Its inertial navigation system uses a laser gyroscope to continuously monitor the aircraft's position and provide information to the central computer and other systems, including a digital moving map in both cockpits. The low-altitude navigation and targeting infrared for night (LANTIRN) system is mounted externally under the engine intakes; it allows the aircraft to fly at low altitudes, at night and in any weather conditions, to attack ground targets with a variety of precision-guided and unguided weapons. The LANTIRN system gives the F-15E exceptional accuracy in weapons delivery day or night and in poor weather, and consists of two pods attached to the exterior of the aircraft. At night, the video picture from the LANTIRN can be projected on the HUD, producing an infrared image of ground contour.[32]
The navigation pod contains a terrain-following radar which allows the pilot to safely fly at a very low altitude following cues displayed on a heads up display.

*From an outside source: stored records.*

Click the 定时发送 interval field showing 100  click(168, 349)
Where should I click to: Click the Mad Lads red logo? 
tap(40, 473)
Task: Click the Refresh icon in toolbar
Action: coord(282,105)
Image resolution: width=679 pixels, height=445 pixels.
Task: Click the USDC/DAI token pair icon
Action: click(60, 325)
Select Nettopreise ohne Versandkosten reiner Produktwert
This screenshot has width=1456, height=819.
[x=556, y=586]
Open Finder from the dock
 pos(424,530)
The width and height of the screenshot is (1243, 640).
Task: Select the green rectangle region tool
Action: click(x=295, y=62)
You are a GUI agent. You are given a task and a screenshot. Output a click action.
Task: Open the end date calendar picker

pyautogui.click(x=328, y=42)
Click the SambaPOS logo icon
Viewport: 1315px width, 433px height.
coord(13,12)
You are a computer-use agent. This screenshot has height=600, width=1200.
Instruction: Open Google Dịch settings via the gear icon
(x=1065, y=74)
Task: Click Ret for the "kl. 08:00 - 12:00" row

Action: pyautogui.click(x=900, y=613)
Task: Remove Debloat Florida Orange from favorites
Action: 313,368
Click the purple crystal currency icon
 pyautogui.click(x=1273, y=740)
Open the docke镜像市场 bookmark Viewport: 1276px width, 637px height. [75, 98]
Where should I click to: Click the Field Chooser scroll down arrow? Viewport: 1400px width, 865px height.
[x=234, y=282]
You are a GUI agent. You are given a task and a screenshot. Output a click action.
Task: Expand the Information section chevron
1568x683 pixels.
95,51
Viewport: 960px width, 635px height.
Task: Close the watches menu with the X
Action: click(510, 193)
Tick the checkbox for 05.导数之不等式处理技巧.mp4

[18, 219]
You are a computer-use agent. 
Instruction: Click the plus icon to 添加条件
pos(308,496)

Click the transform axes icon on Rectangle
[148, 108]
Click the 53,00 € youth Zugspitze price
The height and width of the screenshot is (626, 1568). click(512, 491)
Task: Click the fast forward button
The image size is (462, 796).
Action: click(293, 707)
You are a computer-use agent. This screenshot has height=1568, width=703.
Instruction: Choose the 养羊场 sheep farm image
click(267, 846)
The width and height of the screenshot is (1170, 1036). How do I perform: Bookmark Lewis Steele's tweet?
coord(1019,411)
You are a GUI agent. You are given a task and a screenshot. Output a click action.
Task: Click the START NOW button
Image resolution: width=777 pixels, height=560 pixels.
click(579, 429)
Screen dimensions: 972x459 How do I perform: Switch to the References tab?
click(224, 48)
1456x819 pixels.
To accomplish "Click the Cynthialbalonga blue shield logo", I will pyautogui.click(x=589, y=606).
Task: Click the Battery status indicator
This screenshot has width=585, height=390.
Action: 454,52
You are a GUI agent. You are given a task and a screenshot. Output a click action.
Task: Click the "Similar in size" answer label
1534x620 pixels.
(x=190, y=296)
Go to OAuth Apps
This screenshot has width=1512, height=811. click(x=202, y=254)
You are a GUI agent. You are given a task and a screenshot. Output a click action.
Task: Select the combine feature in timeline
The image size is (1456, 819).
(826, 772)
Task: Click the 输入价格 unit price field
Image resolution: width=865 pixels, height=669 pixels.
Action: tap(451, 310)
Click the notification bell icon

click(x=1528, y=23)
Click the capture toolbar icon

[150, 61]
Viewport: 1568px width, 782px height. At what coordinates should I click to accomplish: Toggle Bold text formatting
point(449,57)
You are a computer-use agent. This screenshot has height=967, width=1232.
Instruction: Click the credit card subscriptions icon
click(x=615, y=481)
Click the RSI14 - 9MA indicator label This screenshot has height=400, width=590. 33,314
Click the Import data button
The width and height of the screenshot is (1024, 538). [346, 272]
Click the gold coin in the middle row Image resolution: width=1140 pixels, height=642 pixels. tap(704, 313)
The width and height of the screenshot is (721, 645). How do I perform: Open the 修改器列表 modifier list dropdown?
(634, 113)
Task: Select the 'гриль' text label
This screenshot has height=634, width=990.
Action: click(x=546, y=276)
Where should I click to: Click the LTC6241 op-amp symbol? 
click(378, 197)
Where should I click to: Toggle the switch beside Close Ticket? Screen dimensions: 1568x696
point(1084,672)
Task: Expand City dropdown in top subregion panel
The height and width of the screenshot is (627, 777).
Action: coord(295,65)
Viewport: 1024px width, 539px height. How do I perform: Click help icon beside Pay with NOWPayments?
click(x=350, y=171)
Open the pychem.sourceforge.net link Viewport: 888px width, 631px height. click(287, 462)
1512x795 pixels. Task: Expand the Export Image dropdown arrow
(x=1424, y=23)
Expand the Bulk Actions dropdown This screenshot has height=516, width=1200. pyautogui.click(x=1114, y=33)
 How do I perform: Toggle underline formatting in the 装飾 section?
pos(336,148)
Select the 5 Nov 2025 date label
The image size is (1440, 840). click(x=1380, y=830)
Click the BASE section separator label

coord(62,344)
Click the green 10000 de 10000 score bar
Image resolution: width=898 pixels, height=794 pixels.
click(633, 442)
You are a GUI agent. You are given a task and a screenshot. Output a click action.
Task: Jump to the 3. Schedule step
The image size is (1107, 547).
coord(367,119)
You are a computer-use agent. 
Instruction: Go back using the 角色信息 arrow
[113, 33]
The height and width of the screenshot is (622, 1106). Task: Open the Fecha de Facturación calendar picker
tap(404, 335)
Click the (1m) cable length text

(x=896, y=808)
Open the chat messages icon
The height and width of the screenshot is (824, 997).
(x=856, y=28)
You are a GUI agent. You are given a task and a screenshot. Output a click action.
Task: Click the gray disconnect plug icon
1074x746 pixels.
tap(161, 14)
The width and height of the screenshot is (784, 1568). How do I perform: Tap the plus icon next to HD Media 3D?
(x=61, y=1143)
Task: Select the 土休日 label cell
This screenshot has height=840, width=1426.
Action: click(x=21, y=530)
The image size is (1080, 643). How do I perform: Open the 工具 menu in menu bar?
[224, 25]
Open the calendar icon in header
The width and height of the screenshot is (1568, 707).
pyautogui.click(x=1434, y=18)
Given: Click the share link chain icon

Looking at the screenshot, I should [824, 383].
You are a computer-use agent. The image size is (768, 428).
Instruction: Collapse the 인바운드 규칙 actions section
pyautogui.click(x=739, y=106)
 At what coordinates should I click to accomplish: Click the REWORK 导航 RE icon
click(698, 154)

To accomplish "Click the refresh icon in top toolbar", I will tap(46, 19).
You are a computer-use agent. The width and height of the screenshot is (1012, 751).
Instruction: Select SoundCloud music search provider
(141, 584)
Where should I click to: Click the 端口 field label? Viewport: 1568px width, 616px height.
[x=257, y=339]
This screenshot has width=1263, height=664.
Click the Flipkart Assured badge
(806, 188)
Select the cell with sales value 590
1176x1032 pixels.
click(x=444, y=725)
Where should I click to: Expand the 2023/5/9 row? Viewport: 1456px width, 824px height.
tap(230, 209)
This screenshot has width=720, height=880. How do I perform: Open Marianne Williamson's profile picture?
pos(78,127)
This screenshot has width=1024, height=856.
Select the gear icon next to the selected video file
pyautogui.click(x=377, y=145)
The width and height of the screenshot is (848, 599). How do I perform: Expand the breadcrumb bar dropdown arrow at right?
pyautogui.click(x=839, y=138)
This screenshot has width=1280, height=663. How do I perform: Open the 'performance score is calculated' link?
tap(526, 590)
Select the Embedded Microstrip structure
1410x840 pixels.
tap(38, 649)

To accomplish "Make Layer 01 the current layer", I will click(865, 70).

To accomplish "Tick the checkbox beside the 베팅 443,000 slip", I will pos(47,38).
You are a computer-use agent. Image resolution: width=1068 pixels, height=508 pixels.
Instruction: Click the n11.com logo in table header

This system also can be coupled to the aircraft's autopilot to provide "hands off" terrain-following capability. Additionally, the pod contains a forward looking infrared system which is projected on the pilot's HUD which is used during nighttime or low visibility operations. The AN/AAQ-13 Nav Pod is installed beneath the right engine intake.
The targeting pod contains a laser designator and a tracking system that mark an enemy for destruction as far away as 10 mi (16 km). Once tracking has been started, targeting information is automatically handed off to infrared air-to-surface missiles or laser-guided bombs. The targeting pod is mounted beneath the left engine intake; configurations may be either the AN/AAQ-14 Target Pod, AN/AAQ-28 LITENING Target Pod or the AN/AAQ-33 Sniper Pod.
For air-to-ground missions, the F-15E can carry most weapons in the USAF inventory. It also can be armed with AIM-9 Sidewinders, AIM-7 Sparrow and AIM-120 AMRAAMs for self-defense (though the Strike Eagle retains the counter-air capabilities from its Eagle lineage, it is rarely if ever used for counter-air missions). Like the F-15C, the Strike Eagle also carries an internally mounted General Electric M61A1 20 mm cannon with 650 rounds, which is effective against enemy aircraft and "soft" ground targets.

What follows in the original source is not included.